Я хватаюсь за лацканы его пиджака.
— Все в порядке. Можешь поцеловать меня еще раз.
Четыре. Три. Два.
— Слава Богу, — бормочет он и прижимается своими губами к моим.
Один. Ноль.
Вокруг нас взрываются фейерверки, окрашивая небо в яркие цвета. Но я прижимаюсь к мужчине своей мечты и целую его в ответ так же страстно, как он целует меня.
Будущее и так достаточно светлое.
ЭПИЛОГ ВТОРОЙ
Адам
Год спустя
— Ты в порядке? — спрашивает Холли. Она протягивает руку и кладет на мою, лежащую на руле.
Я отвожу взгляд от своего старого дома. Он до краев украшен рождественскими гирляндами, горит, как маяк.
— Да.
— Каково это? Видеть, что там живут другие?
— Хорошо, — говорю я и с удивлением обнаруживаю, что искренен. Сдать дом в аренду было правильным решением. То, что он пустовал, угнетало, не говоря уже о растрате и я не хочу там жить.
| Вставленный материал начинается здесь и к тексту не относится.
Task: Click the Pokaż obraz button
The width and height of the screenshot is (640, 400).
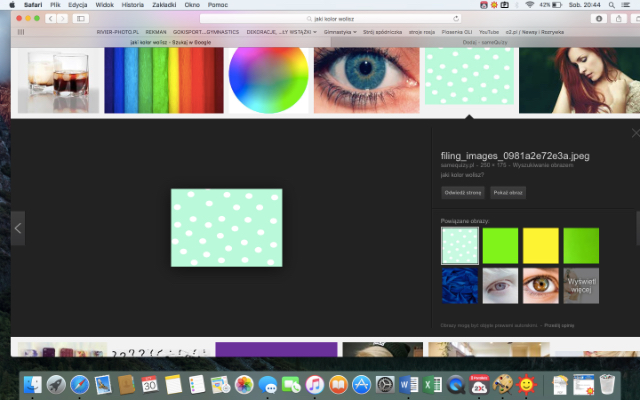Action: (508, 192)
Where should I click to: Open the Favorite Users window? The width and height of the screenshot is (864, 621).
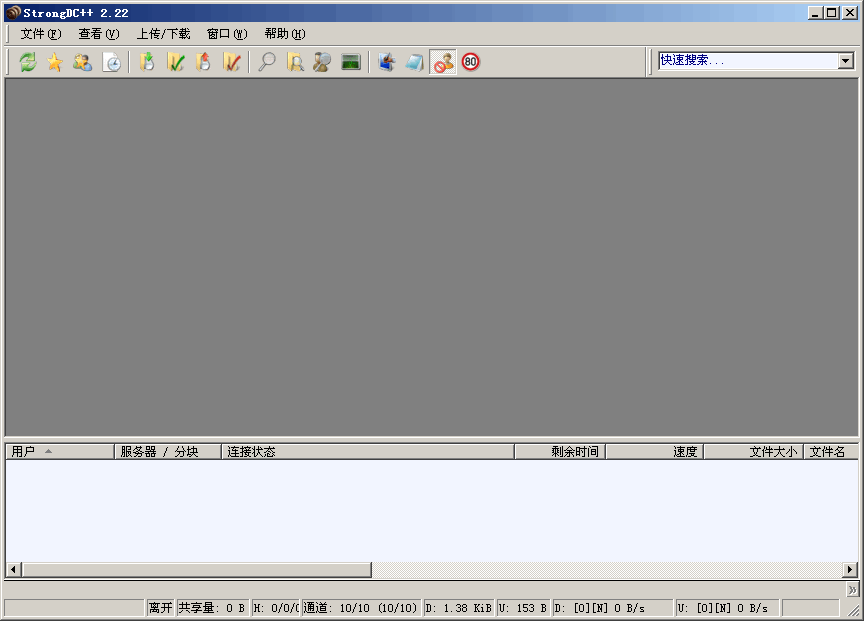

Возвращение в Фэрхилл в те странные месяцы прошлого года дало именно то, что я искал, сам того не подозревая. Завершение и Холли. Я не мог желать ничего большего.
— Приятно видеть, что здесь рождаются новые воспоминания, — говорю я. — Арендаторы — семья с маленькими детьми, и это отличный район.
— Они очень милые, — говорит Холли. — Очевидно, мама приказала миссис Шин вступить в книжный клуб.
Это заставляет меня фыркнуть.
— На Мэйпл-Лейн ничего не меняется.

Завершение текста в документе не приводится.